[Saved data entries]
■ ■ ■ ■
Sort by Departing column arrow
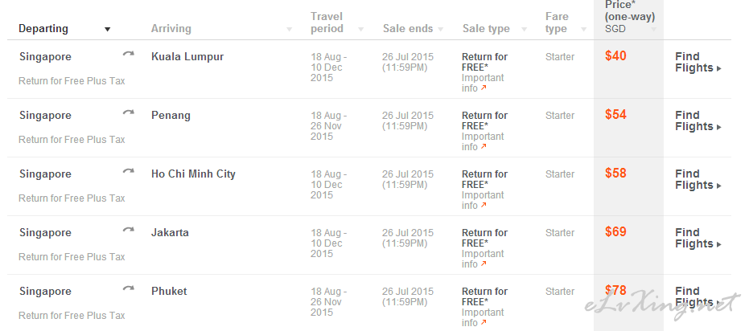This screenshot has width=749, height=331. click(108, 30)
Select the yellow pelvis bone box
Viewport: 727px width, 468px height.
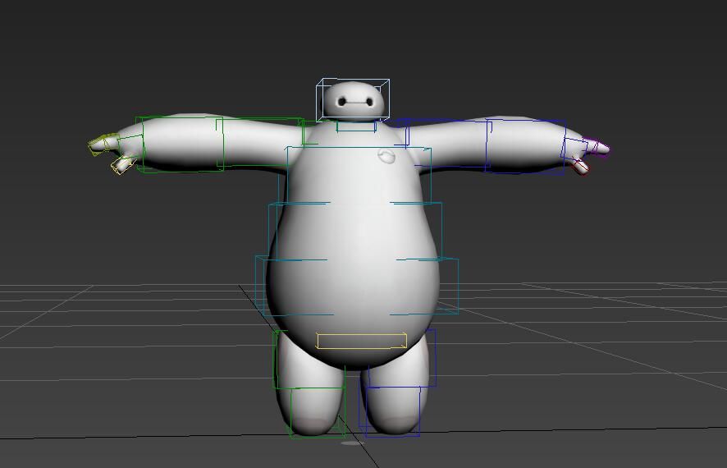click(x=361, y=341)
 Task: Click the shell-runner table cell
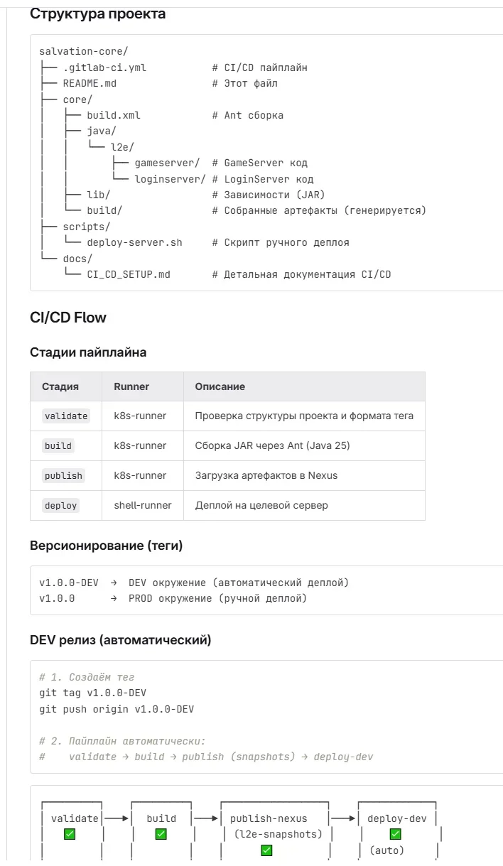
■ ■ ■ ■
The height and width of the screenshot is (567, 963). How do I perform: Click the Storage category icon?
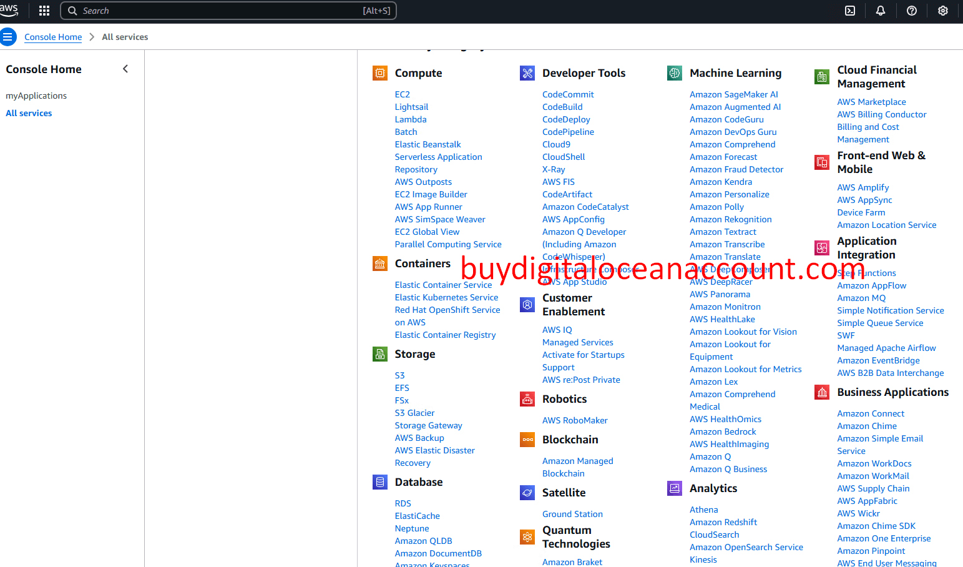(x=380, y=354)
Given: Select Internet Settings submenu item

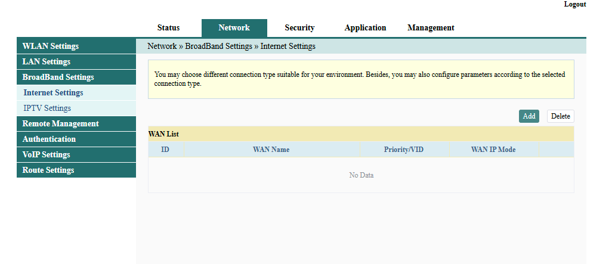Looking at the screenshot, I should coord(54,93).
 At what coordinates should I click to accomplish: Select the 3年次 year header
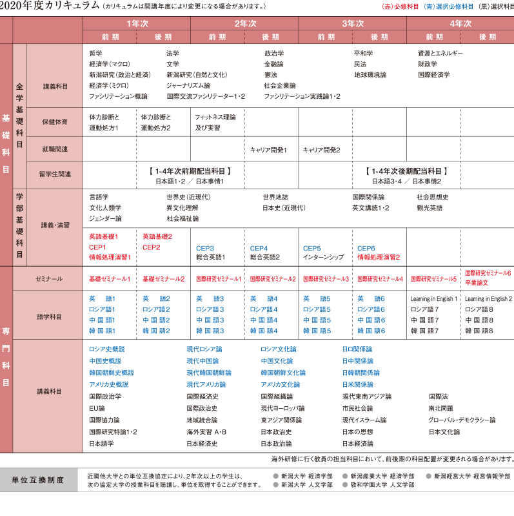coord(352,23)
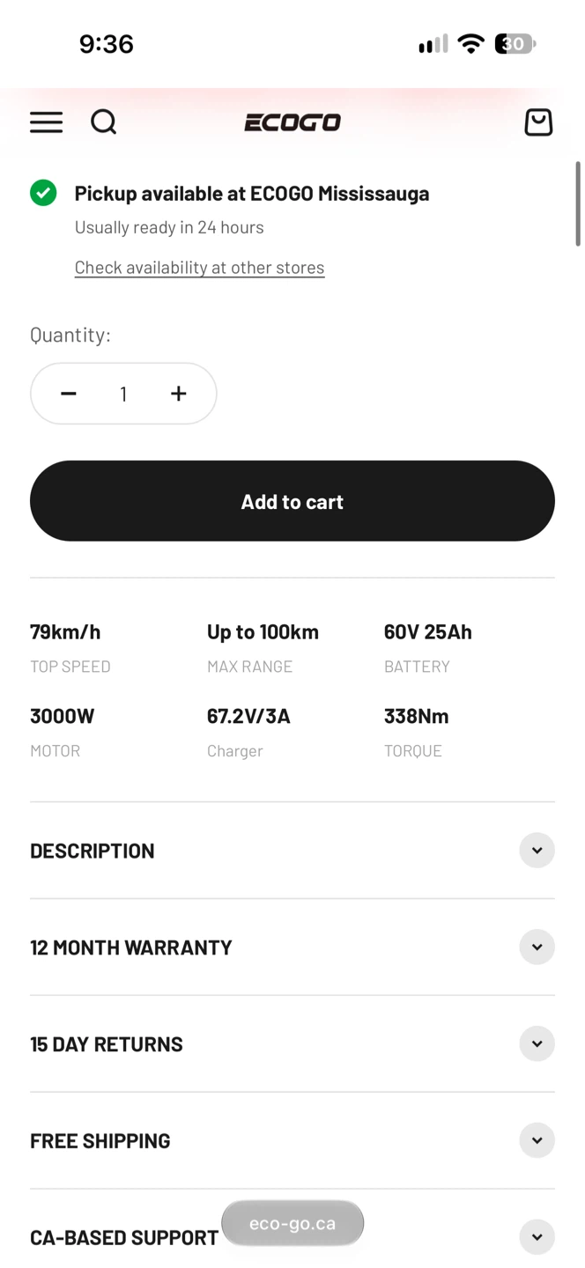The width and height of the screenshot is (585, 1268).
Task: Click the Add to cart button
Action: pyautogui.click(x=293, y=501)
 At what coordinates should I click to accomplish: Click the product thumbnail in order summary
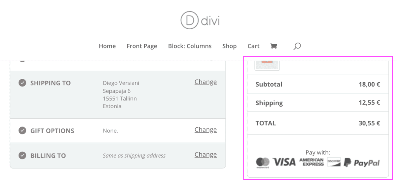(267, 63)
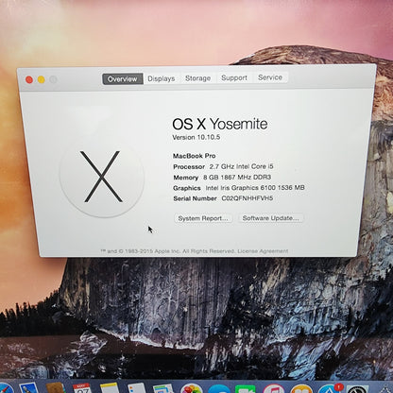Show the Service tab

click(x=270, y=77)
■ ■ ■ ■
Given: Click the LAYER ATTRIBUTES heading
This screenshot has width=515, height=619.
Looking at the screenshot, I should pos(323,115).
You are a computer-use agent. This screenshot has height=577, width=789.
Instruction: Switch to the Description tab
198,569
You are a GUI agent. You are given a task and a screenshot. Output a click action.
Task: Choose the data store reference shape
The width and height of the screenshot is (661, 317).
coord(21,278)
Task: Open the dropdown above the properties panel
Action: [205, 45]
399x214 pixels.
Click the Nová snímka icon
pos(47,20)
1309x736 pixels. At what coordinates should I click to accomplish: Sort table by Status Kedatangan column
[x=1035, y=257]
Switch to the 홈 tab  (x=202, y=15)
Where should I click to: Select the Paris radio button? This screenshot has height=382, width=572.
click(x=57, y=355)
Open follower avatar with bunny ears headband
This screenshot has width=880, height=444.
■ ■ ■ ■
:: TO DO ::
Reproduce, exactly as they stand in the data above, the lines from the one that holds "Where should I" to the one that holds "This screenshot has width=880, height=444.", inclusive.

:: RESULT ::
Where should I click to: Select the Paris radio button? This screenshot has height=382, width=572.
click(x=57, y=355)
Open follower avatar with bunny ears headband
This screenshot has width=880, height=444.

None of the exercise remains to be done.